They were both dressed for a night out and my momma was looking a little chubby in her purple-blue dress, pregnant with my eldest brother. They both glowed with life even though the photo was faded and old. My young daddy's eyes were filled with wonder and joy. My young momma's smile was full of gladly-made promises and so full of life it made the Madonna's look old and tired. In the photo, they were so clearly in love and just mad about their lives. It was the photo he'd chosen to go on the container of ashes when it came.

I told him it was the perfect picture because that's exactly how I saw momma, too. Not young and dewy-faced, but glowing with love. Always. Even in that last precious, washed-out blue-eyed smile, momma gave everyone it was ever directed at the full measure of everything she was, no bit of her heart held back. It is brave to love so thoroughly and without reserve.

Momma had the heart of a lion. I knew it from the moment I knew anything at all. Lying on the breast of that lion I was safe and loved in a way that defined the very meaning of love. She radiated primal love, the sort that was born millions of years ago and grew not in years or decades or even in millennia, but in eons and ages until it dispensed from her heart in a depthless, gentle flood.

The phone rang on the wall next to me but my father answered it. He drove by himself to the funeral home to have a few minutes alone. He brought home a box so small I could barely believe it was all that was left of my momma.

We both went out to spread her ashes around the flower garden my father had lovingly planted and surrounded with paintings, sculptures, and other artworks he'd made for her with his own hands. We called it her garden but we both knew it was his heart laid on the ground at her feet and filled with the most beautiful gifts he could find or make to give her.

I took the second small and tentative handful of grey, gritty ashes, sprinkling it beneath a strong young rosebush. I felt like clasping its sturdy, thorny branches until the blood flowed, mingling with the ashes in my palm, but I did not for the same reason I held back my tears and stripped the pain from my voice before speaking; I wanted to do absolutely nothing that might upset my grieving father.

I later realized I just wanted to physically recognize that we were spreading a part of me in the garden that day, leaving tiny bits and pieces of me behind irises, between daffodils, and even under honeysuckle and rosebushes. There was no need to add mere blood to what I had already lost; the thorns growing inside my chest were sharp enough that day for the pain to clear my head.

Soon the plastic-lined box was half full and I felt completely empty. We both stopped taking ashes. Half of her ashes were to be saved; to sit on my dad's television set in a container with that lovely photo from 1959 on it waiting for the day his ashes could be mixed with hers. It won't matter to dad where we sprinkle them or even if we don't, he just wants them mingled together, to be one again in death as they were in life.

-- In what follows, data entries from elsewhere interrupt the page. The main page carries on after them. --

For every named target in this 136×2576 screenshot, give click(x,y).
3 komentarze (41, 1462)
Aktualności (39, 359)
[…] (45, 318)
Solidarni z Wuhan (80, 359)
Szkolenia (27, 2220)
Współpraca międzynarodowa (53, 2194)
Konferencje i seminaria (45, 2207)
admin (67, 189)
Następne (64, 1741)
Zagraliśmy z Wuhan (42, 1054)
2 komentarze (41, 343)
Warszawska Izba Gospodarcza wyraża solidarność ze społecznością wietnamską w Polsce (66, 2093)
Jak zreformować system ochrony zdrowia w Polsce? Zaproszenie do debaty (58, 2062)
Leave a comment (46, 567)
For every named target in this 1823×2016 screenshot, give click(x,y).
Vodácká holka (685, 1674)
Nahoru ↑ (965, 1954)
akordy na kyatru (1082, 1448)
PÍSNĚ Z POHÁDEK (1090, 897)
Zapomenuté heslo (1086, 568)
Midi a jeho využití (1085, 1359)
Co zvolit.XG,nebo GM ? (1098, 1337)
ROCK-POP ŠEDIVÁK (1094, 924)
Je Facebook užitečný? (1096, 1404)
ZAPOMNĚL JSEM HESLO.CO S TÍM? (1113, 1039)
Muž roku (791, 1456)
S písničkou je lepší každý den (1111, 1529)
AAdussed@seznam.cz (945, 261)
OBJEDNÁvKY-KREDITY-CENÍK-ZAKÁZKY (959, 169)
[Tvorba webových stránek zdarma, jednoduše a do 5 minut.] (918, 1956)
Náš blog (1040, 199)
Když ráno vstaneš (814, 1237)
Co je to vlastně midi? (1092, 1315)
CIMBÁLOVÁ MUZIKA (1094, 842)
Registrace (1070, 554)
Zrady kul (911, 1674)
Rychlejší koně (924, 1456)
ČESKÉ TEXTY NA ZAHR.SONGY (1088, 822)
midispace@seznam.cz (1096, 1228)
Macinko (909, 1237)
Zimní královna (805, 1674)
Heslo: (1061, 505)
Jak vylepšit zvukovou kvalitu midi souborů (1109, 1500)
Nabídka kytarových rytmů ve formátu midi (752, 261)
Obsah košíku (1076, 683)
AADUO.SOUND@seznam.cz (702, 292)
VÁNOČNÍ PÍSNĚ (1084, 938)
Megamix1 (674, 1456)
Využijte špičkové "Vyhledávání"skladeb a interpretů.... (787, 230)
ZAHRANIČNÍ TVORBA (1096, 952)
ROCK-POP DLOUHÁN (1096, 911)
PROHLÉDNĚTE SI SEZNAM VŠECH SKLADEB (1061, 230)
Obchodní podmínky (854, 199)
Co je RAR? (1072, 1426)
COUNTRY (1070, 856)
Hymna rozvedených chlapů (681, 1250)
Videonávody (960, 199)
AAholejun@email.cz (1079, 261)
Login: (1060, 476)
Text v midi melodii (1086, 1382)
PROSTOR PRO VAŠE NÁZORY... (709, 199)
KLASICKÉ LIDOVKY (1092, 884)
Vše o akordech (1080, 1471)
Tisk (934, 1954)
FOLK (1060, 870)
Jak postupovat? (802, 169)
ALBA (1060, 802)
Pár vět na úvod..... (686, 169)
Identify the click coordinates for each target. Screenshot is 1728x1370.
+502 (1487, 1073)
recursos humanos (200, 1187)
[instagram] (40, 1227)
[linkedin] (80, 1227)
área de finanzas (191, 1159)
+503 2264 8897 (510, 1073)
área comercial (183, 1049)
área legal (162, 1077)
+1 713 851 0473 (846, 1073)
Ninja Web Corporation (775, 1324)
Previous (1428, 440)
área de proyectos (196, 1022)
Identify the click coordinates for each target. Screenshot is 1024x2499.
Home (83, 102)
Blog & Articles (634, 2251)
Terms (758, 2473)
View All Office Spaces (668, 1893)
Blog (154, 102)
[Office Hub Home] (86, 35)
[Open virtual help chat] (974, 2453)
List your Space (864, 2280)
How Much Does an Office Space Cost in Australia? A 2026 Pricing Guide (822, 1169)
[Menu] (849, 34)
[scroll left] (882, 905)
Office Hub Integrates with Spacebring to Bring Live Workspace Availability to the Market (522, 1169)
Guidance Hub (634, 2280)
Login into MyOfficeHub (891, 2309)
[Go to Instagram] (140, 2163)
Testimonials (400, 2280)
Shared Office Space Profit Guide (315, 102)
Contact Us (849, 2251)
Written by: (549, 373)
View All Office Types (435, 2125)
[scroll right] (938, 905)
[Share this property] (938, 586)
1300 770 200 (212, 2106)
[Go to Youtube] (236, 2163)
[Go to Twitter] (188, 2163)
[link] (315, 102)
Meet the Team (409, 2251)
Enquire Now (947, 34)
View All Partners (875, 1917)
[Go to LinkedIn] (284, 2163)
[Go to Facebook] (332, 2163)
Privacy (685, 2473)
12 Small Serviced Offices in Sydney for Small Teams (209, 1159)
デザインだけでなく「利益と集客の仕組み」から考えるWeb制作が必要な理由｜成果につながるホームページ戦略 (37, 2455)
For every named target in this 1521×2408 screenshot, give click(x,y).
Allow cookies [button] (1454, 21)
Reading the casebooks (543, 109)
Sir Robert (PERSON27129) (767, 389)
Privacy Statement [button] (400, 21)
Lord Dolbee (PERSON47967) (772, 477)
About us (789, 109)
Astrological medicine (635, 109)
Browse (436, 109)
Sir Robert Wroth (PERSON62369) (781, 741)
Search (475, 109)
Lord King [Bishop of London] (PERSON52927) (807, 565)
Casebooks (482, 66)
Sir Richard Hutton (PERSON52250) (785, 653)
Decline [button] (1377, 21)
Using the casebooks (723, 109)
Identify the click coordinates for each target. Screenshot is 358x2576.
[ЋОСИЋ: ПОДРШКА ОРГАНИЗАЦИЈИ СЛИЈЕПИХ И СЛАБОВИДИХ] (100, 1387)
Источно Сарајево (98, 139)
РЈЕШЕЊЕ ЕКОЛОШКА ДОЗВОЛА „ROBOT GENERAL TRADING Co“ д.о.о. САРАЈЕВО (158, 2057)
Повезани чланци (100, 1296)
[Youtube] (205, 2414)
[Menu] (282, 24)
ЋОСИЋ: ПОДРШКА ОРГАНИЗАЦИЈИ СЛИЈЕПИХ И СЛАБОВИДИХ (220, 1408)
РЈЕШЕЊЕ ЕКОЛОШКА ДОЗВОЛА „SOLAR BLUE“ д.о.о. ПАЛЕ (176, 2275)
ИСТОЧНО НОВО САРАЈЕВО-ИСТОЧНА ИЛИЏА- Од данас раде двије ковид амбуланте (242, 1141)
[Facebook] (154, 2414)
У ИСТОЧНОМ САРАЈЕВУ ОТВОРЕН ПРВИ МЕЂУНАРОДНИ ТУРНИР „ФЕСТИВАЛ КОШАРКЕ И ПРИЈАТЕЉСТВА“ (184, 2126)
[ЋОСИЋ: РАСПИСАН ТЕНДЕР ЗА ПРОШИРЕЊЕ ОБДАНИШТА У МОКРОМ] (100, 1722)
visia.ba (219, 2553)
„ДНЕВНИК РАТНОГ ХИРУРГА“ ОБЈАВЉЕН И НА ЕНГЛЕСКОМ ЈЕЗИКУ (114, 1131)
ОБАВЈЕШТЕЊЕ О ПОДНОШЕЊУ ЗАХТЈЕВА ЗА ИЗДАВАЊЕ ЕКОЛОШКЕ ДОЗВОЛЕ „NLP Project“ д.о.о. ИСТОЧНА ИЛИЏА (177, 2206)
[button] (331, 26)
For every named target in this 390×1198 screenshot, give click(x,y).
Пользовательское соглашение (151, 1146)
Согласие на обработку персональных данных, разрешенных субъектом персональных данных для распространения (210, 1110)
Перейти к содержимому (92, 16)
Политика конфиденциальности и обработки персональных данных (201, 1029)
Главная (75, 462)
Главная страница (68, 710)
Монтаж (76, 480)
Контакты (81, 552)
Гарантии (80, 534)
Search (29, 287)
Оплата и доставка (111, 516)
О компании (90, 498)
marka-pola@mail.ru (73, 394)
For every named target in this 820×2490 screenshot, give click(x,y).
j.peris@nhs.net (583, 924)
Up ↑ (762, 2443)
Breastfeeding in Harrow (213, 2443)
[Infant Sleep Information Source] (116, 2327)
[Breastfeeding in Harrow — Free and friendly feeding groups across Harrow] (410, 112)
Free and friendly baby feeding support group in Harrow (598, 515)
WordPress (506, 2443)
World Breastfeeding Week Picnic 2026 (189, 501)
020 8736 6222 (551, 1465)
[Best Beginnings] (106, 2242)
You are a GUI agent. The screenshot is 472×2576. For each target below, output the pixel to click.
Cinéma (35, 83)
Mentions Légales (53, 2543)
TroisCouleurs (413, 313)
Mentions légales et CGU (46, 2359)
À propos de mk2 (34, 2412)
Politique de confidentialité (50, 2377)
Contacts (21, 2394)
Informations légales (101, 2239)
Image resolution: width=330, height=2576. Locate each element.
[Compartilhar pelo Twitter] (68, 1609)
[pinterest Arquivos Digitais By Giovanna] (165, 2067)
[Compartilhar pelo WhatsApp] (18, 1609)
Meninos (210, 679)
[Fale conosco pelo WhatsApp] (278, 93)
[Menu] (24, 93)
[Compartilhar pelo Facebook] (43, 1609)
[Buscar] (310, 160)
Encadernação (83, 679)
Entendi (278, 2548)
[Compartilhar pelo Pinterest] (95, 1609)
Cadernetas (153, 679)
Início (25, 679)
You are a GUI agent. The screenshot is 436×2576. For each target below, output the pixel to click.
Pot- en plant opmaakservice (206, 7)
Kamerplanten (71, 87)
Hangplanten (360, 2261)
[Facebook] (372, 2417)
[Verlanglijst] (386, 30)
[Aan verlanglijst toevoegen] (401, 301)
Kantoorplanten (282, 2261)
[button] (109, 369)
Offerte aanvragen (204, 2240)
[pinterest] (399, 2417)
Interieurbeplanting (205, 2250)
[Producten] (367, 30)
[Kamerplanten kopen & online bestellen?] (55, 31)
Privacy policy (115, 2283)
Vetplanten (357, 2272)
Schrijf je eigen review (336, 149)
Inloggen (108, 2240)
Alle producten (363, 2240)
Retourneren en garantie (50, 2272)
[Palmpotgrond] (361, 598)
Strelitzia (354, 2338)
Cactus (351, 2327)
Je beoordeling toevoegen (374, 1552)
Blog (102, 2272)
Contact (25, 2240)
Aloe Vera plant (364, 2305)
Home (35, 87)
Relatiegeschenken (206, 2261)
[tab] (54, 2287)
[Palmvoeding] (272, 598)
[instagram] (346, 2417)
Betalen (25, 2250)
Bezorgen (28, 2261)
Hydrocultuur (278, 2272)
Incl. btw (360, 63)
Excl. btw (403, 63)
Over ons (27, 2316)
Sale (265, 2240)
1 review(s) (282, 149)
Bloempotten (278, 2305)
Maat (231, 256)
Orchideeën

I stood there in front of their house, grit that was once my momma on my hand, watching as my dad sealed up the container of ashes, closing the plastic inner bag absurdly with a twist tie. The whole world narrowed to the light dusting of ash on my right hand. I almost brushed the tiny particles on my sweater, unconsciously trained by many years of wearing a work apron. But I stopped and thought for a moment. I just couldn't wipe momma's ashes on my sweater like dust or wash them down the drain of her kitchen sink like regular old dirt. I knew logically that absolutely nothing of my mother existed in those bits of dust but still I licked the ashes carefully from my fingers and the creases in my palm, yearning to keep the tiniest part of her as close to me as possible.

For a time, the whole world tasted like ashes, but eventually I came to see all the wonders my mother had given me, that I still have inside me, made the pain of losing her, like the pain of childbirth, a worthwhile pain to go through. It took me a long time to recognize that the pain of grief was just a weak, tiny thing compared to the love she had poured into me.

The strongest parts of me were created by my momma with powerful, beautiful memories laid carefully in place like the bricks of the sturdiest house. The bricklayer is gone but the bricks are still there and only she could have laid them down in such a way.

She was Nancy Marie Shay and not much of her is left, only the very best of me and the very best of everyone she else she loved with her lion's heart.